Un véhicule se compose de plusieurs parties : un châssis portant les roues et une caisse constituant le corps du véhicule où se trouvent passagers et marchandises. Le problème consiste à éviter les secousses entre l'ensemble roues-châssis et la caisse.

Ressort en bois

Reconstitution d’une voiture de voyage romaine, Römisch-Germanisches Museum, Cologne, Allemagne. Suspension par soupentes fixées à des moutons
Coche, interprétation d'une gravure de 1568 par Jean-Claude Pertuzé

La première solution consiste à suspendre la caisse à des montants solidaires du châssis, par l'intermédiaire d'éléments relativement élastiques. Certains chars celtes reconstitués par les archéologues montrent que leur plancher était fait d'un lattis de bois fixé à des sortes de soupentes. Des voitures de l'époque romaine, principalement en Thrace, étaient suspendues, mais cet usage semble disparaître pendant le haut Moyen Âge.
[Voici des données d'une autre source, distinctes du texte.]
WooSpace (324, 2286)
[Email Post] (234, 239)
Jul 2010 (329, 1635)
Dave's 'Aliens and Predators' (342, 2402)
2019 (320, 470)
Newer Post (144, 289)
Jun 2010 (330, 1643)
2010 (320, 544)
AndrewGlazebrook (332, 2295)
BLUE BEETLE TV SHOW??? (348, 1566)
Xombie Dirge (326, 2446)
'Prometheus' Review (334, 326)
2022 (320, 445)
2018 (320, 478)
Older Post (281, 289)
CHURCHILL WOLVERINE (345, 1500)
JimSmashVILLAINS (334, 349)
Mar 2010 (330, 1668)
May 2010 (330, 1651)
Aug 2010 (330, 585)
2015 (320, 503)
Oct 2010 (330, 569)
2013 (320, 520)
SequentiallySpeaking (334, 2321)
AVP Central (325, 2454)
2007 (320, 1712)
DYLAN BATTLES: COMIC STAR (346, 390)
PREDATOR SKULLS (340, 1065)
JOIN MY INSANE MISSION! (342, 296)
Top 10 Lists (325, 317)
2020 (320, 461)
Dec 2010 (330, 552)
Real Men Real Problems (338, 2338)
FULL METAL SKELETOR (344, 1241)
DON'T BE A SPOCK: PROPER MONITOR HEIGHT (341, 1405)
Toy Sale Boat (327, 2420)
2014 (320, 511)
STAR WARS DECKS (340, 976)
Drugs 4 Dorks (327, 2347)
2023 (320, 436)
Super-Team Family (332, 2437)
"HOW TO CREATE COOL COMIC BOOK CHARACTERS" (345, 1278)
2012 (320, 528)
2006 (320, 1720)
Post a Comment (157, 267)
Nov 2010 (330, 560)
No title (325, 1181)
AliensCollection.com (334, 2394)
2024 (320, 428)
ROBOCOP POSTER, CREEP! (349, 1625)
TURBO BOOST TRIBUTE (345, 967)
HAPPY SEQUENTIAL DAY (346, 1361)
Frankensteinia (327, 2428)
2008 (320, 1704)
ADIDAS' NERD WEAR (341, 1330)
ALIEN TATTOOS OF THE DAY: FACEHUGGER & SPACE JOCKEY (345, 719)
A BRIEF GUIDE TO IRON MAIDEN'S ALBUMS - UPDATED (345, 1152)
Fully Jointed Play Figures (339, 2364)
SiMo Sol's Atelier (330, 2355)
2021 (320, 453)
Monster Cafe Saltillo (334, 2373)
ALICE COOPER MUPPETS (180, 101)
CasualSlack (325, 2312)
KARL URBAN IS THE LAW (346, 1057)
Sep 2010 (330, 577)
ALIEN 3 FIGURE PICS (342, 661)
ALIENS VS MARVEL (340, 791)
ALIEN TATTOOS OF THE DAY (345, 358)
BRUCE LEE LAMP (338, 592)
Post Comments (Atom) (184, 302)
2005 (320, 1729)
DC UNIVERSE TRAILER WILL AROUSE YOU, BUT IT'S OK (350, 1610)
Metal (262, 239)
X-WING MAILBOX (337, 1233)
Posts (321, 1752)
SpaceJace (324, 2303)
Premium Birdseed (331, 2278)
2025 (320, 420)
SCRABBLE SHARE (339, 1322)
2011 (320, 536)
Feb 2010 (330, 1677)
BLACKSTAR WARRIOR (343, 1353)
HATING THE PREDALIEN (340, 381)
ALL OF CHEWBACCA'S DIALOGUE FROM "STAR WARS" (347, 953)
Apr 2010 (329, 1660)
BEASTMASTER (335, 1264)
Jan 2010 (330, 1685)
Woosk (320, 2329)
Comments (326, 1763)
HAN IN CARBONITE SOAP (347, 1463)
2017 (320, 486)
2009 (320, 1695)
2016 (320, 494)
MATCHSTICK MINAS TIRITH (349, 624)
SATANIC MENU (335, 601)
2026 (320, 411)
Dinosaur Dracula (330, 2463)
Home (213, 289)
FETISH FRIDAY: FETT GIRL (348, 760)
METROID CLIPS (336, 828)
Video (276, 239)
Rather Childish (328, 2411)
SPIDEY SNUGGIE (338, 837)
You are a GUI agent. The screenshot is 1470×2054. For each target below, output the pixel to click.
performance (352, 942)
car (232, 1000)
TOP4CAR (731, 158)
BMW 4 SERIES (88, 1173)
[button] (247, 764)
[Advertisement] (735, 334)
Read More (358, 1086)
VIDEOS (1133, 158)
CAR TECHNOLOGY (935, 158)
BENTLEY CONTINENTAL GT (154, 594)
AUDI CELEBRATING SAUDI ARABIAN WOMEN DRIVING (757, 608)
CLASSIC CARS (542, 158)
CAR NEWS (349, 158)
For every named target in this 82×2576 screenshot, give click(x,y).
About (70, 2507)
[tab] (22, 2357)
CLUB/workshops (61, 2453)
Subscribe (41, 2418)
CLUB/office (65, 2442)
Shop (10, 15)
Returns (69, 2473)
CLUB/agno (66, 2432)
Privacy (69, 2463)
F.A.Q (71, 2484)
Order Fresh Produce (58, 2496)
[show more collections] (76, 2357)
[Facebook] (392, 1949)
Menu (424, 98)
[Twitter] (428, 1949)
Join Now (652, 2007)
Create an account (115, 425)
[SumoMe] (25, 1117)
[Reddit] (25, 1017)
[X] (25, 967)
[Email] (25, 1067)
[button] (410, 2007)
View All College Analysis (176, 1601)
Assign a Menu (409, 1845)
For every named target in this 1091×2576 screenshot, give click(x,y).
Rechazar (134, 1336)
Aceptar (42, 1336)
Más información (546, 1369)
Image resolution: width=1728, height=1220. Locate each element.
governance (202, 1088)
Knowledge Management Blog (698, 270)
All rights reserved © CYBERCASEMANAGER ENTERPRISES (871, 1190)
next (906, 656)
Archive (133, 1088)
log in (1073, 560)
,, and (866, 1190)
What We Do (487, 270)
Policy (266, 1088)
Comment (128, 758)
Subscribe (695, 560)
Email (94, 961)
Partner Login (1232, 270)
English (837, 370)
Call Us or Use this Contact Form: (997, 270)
On retrouve ensuite des chars branlants, où la caisse en osier se balance entre des soupentes placées dans le sens longitudinal. La première représentation d'un coche (1658) montre une caisse portée par des tiges vraisemblablement métalliques, l'élasticité du métal jouant le rôle d'amortisseur. Plus tard, les montants sont de solides piliers de bois, les moutons, qui soutiennent la caisse par des soupentes : parfois chaînes de fer, puis épaisses lanières de cuir. Les moutons sont souvent courbes, en forme de C (parfois doublés d'un mouton droit) afin de jouer sur l'élasticité du bois, et ce système perdurera longtemps après l'apparition des ressorts métalliques car ceux-ci, dans les pays anglo-saxons, étaient lourdement taxés. Jusqu'au XVIIe siècle, la solution des soupentes de cuir est universellement employée, arrivant à un degré de sophistication élevé. Les suspensions comportent un cric qui permet de régler la tension des soupentes. Des ressorts métalliques courbes viennent s'intercaler entre la caisse et les soupentes. La rupture d'une soupente reste cependant un risque : elle entraîne un basculement de la caisse et parfois de tout le véhicule. Il faudra l'apparition de la berline, reposant sur deux poutres, contrairement au carrosse qui ne portait que sur une poutre centrale, pour limiter les conséquences souvent désastreuses d'une rupture de soupente.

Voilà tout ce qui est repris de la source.